*** EXTRACT Section Begins ***

As an English teacher...whole academic tomes have been written on this subject. Language is powerful. Language is political. Language is beautiful and multi-faceted and constantly evolving.

Some challenges facing standard English at the moment, off the top of my head:

Since nobody really says "whom" anymore, is it even proper grammar to keep saying it? I've stopped bothering with it, although I understand why and when to use it.

Why does English not have a gender-neutral singular pronoun for people? Since it doesn't, "they" is becoming standardized. Do I stop bothering to worry about pronoun-antecedent agreement since the default setting is just to use "they" in a gender-neutral situation, even if the antecedent is singular? Example: "Everybody got an A on (should be his/her because everybody is always a singular antecedent, but what if I teach a co-ed class?) their paper! Yay!"

*** EXTRACT Section Ends ***
*** AVAILABLE DATA Section Begins ***

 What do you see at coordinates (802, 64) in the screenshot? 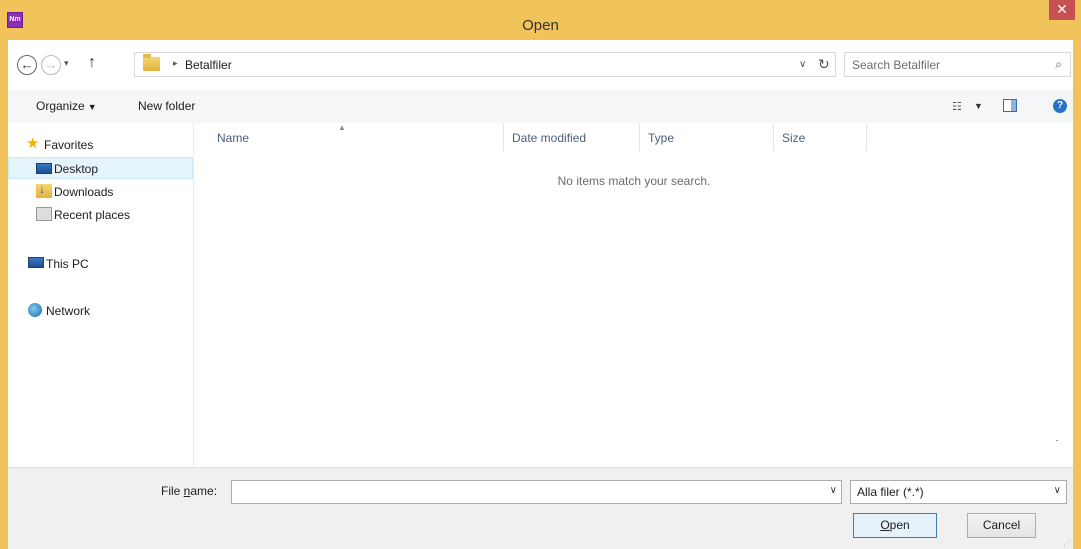
I see `address-dropdown-icon: ∨` at bounding box center [802, 64].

*** AVAILABLE DATA Section Ends ***

▶ _TASK LIST_:
a - Echo the part of the post on English grammar starting at "Since nobody really" and ending at "when to use it.".
b - In the post on English grammar, which word does the writer say nobody really uses anymore?
c - Go on with the post on challenges facing standard English, picking up after its final sentence.
The listing has no connection to the text about English grammar.

▶ _ANSWERS BELOW_:
a -
Since nobody really says "whom" anymore, is it even proper grammar to keep saying it? I've stopped bothering with it, although I understand why and when to use it.

b - "Whom."

c -
When the author says "It's just a few short steps from 'Speak Proper English' to 'Make America Great Again'", I must beg to differ. There are many, many steps in between. Personally, my belief is the more you understand English's many iterations, the better an education you have gotten. Standard, collegiate English has its place, but if you can be intentional and grammatically correct in a different dialect, well, that's quite an interesting and appropriate use of language, too. I teach AP Literature and if I were to read a paper written in excellent Hawaiian Pidgin (I teach in Hawaii) I'd be inclined to give it an A, particularly if the student had a fluent command of standard English and wrote in Pidgin in order to make a point. That would be quite a student. Applause for THAT student. I'm a little surprised I haven't seen that happen yet. I'm inclined to make it an assignment, now.

Anyway, interesting discussion, but this is a clickbait article about a topic that has been debated quite a bit since I was in high school in the 90's. It's extremely relevant in Hawaii for a number of fascinating historical reasons but I should go grade some papers instead of writing incoherently here.
« Last Edit: September 25, 2018, 11:51:06 PM by englishteacheralex »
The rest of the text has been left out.